A particularly common source of this problem lies in how validation data are split. In many standard machine learning workflows, including those using general models such as FCNNs, training and validation data are often divided randomly. However, if this kind of random split is applied to time series data, future information can easily leak into the training phase, which is one of the most typical causes of information leakage.

For example, if a record containing sales data from October 2012 is included in the training data, while the immediately preceding September data are included in the validation data, the model is effectively making predictions while “looking into the future”. This is far removed from any real operational scenario and significantly undermines the reliability of model evaluation.

To address this issue, Multi-Sigma® has a function that allows the validation set to be split so that it contains only future data relative to the training set. By using this function, it becomes possible to avoid models that perform with high accuracy during training but then suffer a major drop in accuracy in actual prediction situations. As a result, more reliable prediction can be achieved even in real-world use.

Sales prediction – Part 2

By combining the feature engineering described above with Multi-Sigma®’s Validation function designed to prevent information leakage, the accuracy of sales prediction improved substantially across all departments. This improvement can be seen by comparing the initial prediction results shown in Fig. 4 (left) with the updated results (right).
+===+
▸ **GIVEN TASK**
Please reproduce the passage on time series validation and information leakage in full, word for word.

▸ **SOURCE EXCERPT**
+===+
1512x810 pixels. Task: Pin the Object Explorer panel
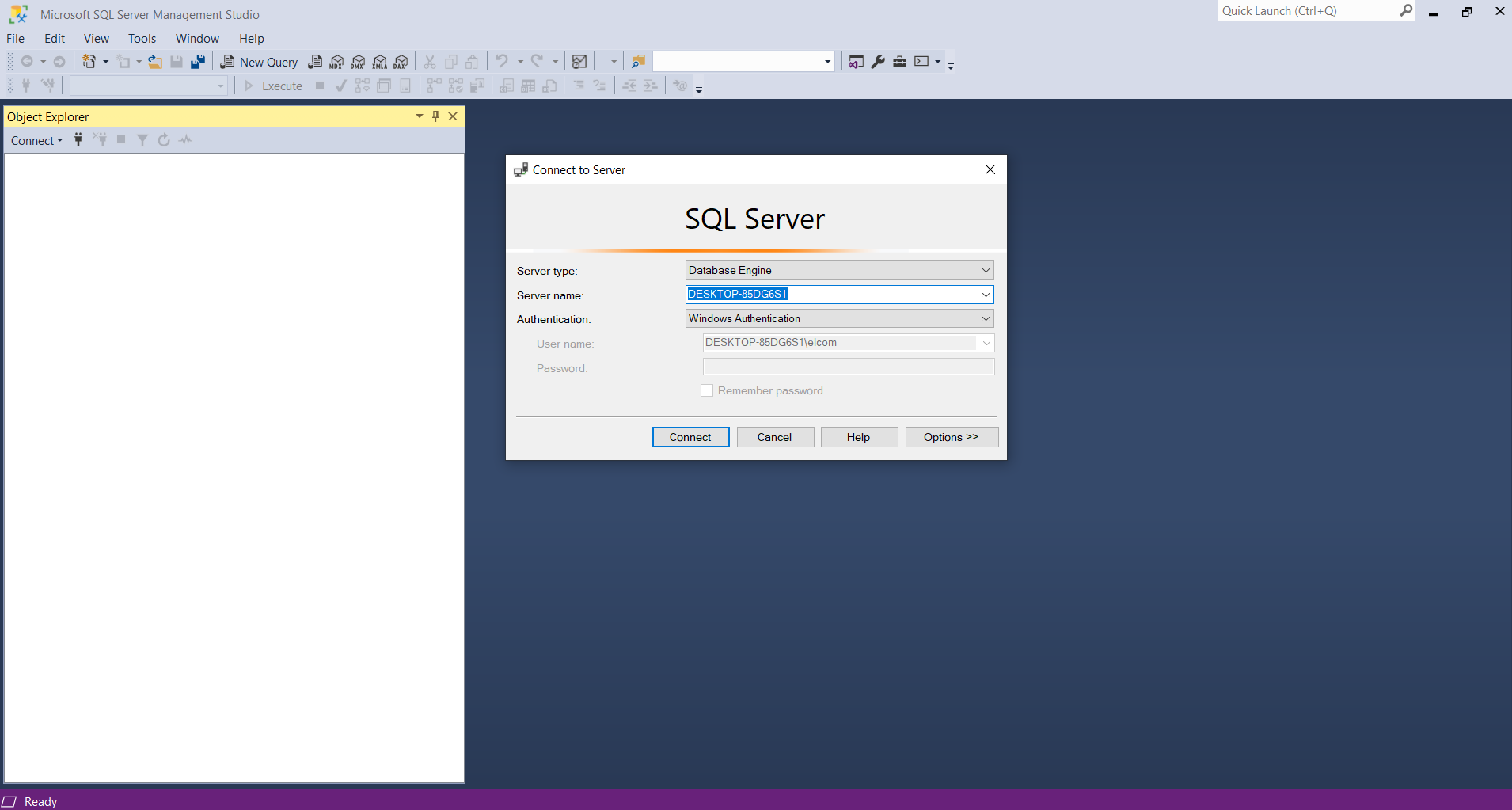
+===+
▸ **ANSWER TO THE TASK**
A particularly common source of this problem lies in how validation data are split. In many standard machine learning workflows, including those using general models such as FCNNs, training and validation data are often divided randomly. However, if this kind of random split is applied to time series data, future information can easily leak into the training phase, which is one of the most typical causes of information leakage.

For example, if a record containing sales data from October 2012 is included in the training data, while the immediately preceding September data are included in the validation data, the model is effectively making predictions while “looking into the future”. This is far removed from any real operational scenario and significantly undermines the reliability of model evaluation.

To address this issue, Multi-Sigma® has a function that allows the validation set to be split so that it contains only future data relative to the training set. By using this function, it becomes possible to avoid models that perform with high accuracy during training but then suffer a major drop in accuracy in actual prediction situations. As a result, more reliable prediction can be achieved even in real-world use.

Sales prediction – Part 2

By combining the feature engineering described above with Multi-Sigma®’s Validation function designed to prevent information leakage, the accuracy of sales prediction improved substantially across all departments. This improvement can be seen by comparing the initial prediction results shown in Fig. 4 (left) with the updated results (right).